Copy out every one of the following records verbatim, line for line.

## INPUT
'''
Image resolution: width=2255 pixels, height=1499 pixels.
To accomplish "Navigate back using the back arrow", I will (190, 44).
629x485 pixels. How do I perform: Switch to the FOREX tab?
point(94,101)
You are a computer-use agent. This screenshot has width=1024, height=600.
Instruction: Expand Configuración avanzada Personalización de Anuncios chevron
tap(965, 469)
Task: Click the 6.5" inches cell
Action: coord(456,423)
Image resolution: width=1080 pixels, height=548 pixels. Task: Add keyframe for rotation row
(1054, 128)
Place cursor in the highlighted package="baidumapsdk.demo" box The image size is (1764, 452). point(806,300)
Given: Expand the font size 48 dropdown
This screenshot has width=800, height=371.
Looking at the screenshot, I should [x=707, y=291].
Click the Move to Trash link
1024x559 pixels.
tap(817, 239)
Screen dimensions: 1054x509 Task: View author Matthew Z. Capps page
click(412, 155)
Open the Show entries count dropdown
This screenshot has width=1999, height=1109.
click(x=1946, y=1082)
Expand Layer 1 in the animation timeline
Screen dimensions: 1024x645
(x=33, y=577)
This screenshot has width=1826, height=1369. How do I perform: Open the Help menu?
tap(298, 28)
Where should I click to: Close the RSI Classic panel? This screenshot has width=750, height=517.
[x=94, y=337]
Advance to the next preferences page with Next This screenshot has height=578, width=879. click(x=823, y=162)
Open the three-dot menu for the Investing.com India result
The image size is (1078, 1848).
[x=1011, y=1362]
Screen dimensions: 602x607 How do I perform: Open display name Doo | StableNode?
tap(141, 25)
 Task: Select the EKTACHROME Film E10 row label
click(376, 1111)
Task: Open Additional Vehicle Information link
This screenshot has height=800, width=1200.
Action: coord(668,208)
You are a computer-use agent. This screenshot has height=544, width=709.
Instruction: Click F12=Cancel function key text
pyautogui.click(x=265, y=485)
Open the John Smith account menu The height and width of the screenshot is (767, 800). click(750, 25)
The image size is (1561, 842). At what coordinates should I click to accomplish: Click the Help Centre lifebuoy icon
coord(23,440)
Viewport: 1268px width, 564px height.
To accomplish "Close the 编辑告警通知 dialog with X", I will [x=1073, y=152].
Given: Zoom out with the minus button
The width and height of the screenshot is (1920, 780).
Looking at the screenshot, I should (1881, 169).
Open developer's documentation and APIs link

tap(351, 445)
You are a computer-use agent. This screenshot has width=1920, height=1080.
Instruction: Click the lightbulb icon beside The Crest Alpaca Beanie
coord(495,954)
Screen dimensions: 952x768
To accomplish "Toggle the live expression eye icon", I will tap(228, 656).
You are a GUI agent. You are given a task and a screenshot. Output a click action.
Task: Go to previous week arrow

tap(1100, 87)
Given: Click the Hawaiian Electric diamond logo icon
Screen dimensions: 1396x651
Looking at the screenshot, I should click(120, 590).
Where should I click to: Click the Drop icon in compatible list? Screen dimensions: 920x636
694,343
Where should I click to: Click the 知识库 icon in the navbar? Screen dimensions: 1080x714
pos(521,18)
'''
## OUTPUT OF THE TASK
Image resolution: width=2255 pixels, height=1499 pixels.
To accomplish "Navigate back using the back arrow", I will (190, 44).
629x485 pixels. How do I perform: Switch to the FOREX tab?
point(94,101)
You are a computer-use agent. This screenshot has width=1024, height=600.
Instruction: Expand Configuración avanzada Personalización de Anuncios chevron
tap(965, 469)
Task: Click the 6.5" inches cell
Action: coord(456,423)
Image resolution: width=1080 pixels, height=548 pixels. Task: Add keyframe for rotation row
(1054, 128)
Place cursor in the highlighted package="baidumapsdk.demo" box The image size is (1764, 452). point(806,300)
Given: Expand the font size 48 dropdown
This screenshot has width=800, height=371.
Looking at the screenshot, I should [x=707, y=291].
Click the Move to Trash link
1024x559 pixels.
tap(817, 239)
Screen dimensions: 1054x509 Task: View author Matthew Z. Capps page
click(412, 155)
Open the Show entries count dropdown
This screenshot has width=1999, height=1109.
click(x=1946, y=1082)
Expand Layer 1 in the animation timeline
Screen dimensions: 1024x645
(x=33, y=577)
This screenshot has width=1826, height=1369. How do I perform: Open the Help menu?
tap(298, 28)
Where should I click to: Close the RSI Classic panel? This screenshot has width=750, height=517.
[x=94, y=337]
Advance to the next preferences page with Next This screenshot has height=578, width=879. click(x=823, y=162)
Open the three-dot menu for the Investing.com India result
The image size is (1078, 1848).
[x=1011, y=1362]
Screen dimensions: 602x607 How do I perform: Open display name Doo | StableNode?
tap(141, 25)
 Task: Select the EKTACHROME Film E10 row label
click(376, 1111)
Task: Open Additional Vehicle Information link
This screenshot has height=800, width=1200.
Action: coord(668,208)
You are a computer-use agent. This screenshot has height=544, width=709.
Instruction: Click F12=Cancel function key text
pyautogui.click(x=265, y=485)
Open the John Smith account menu The height and width of the screenshot is (767, 800). click(750, 25)
The image size is (1561, 842). At what coordinates should I click to accomplish: Click the Help Centre lifebuoy icon
coord(23,440)
Viewport: 1268px width, 564px height.
To accomplish "Close the 编辑告警通知 dialog with X", I will [x=1073, y=152].
Given: Zoom out with the minus button
The width and height of the screenshot is (1920, 780).
Looking at the screenshot, I should (1881, 169).
Open developer's documentation and APIs link

tap(351, 445)
You are a computer-use agent. This screenshot has width=1920, height=1080.
Instruction: Click the lightbulb icon beside The Crest Alpaca Beanie
coord(495,954)
Screen dimensions: 952x768
To accomplish "Toggle the live expression eye icon", I will tap(228, 656).
You are a GUI agent. You are given a task and a screenshot. Output a click action.
Task: Go to previous week arrow

tap(1100, 87)
Given: Click the Hawaiian Electric diamond logo icon
Screen dimensions: 1396x651
Looking at the screenshot, I should click(120, 590).
Where should I click to: Click the Drop icon in compatible list? Screen dimensions: 920x636
694,343
Where should I click to: Click the 知识库 icon in the navbar? Screen dimensions: 1080x714
pos(521,18)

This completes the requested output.